Awards and highlights
- First-team All-American (1998); Atlantic 10 Indoor Championships record 7' 1.75" high jump; World Bowl champion (1999); Fordham Hall of Fame (Class of 2004);

Career NFL statistics
- Punts: 10
- Punt yards: 367
- Avg.: 36.7
- Net yards: 333
- Net.: 33.3
- Inside 20: 3
- Long: 40
- Stats at Pro Football Reference

= Barry Cantrell =

American football player (born 1976)

Barry L. Cantrell II (born November 2, 1976) is an American former professional football player who was a punter in the National Football League (NFL). He played college football for the Fordham Rams. He was signed as an undrafted free agent by the NFL's Philadelphia Eagles.

He also played for the Frankfurt Galaxy of NFL Europe and the Dallas Cowboys of the NFL.

==College career==
While at Fordham, Cantrell earned Academic All-American honors as well as being named the Patriot League Scholar Athlete of the Year in football in 1996 and 1997.

===Football===
In 1997, as a senior, he was named Associated Press First-team All-American when he set a school record of 45.8 yards-per-punt average, which also let NCAA I-AA. He also set a school record in yards (2,890), which stood for eight years, before being broken by Anthony DiFino. He was also named First-team Burger King All-American and Second-team All-American by the Sports Network. When he graduated, he held numerous school records including career punts (267), career punting yardage (10,649), and career average (39.9). He also held the Patriot League record for season and career averages.

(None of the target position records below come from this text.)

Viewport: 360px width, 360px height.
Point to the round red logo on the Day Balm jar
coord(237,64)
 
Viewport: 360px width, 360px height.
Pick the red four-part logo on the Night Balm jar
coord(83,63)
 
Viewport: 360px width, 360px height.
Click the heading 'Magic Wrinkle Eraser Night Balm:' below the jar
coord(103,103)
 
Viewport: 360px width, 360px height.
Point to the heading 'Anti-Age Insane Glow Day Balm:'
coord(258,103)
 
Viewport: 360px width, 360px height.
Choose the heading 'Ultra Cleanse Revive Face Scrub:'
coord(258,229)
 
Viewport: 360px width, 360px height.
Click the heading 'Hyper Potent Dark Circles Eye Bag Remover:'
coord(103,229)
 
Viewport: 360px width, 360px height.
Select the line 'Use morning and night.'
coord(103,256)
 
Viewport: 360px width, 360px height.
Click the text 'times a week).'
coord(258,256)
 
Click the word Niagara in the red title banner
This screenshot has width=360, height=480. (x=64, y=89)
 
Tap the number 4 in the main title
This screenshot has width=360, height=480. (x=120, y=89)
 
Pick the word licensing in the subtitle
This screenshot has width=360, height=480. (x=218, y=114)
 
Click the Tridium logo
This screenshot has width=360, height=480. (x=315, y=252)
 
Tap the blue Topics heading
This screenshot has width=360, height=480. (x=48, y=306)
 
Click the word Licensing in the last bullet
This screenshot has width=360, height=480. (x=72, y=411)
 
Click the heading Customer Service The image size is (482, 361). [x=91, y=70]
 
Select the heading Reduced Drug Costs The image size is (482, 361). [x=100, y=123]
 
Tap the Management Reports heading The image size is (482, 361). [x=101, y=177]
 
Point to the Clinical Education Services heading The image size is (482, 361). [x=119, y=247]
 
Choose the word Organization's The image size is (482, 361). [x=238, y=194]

In 2001, he was named to the Patriot League 15th Anniversary team, and in 2011 to the 25th Anniversary team.

===Track and field===
As a senior, Cantrell won the 1998 Atlantic 10 Indoor Championships high jump competition, as well as recording a meet record jump of 7' 1.75", a still standing record (as of March 25, 2020). He also earned 1998 Indoor All-American honors by finishing 11th at the NCAA National Championships.

==Professional career==
Cantrell when undrafted in the 1998 NFL draft by the Philadelphia Eagles of the National Football League (NFL). He was then assigned to the Frankfurt Galaxy of NFL Europe. While playing for the Galaxy, he punted 39 times, for 1,602 yards, with an average of 41.1 yards, and a long of 58 yards. He helped the team finish 6-4 and win the World Bowl championship. He then joined the Dallas Cowboys in 2000 and appeared in two games.

==Personal life==
After leaving football, Cantrell returned to Florida and served as a financial advisor for Bernstein Investment Research & Management, before moving on to become the director of financial planning for Edelman Financial Engines.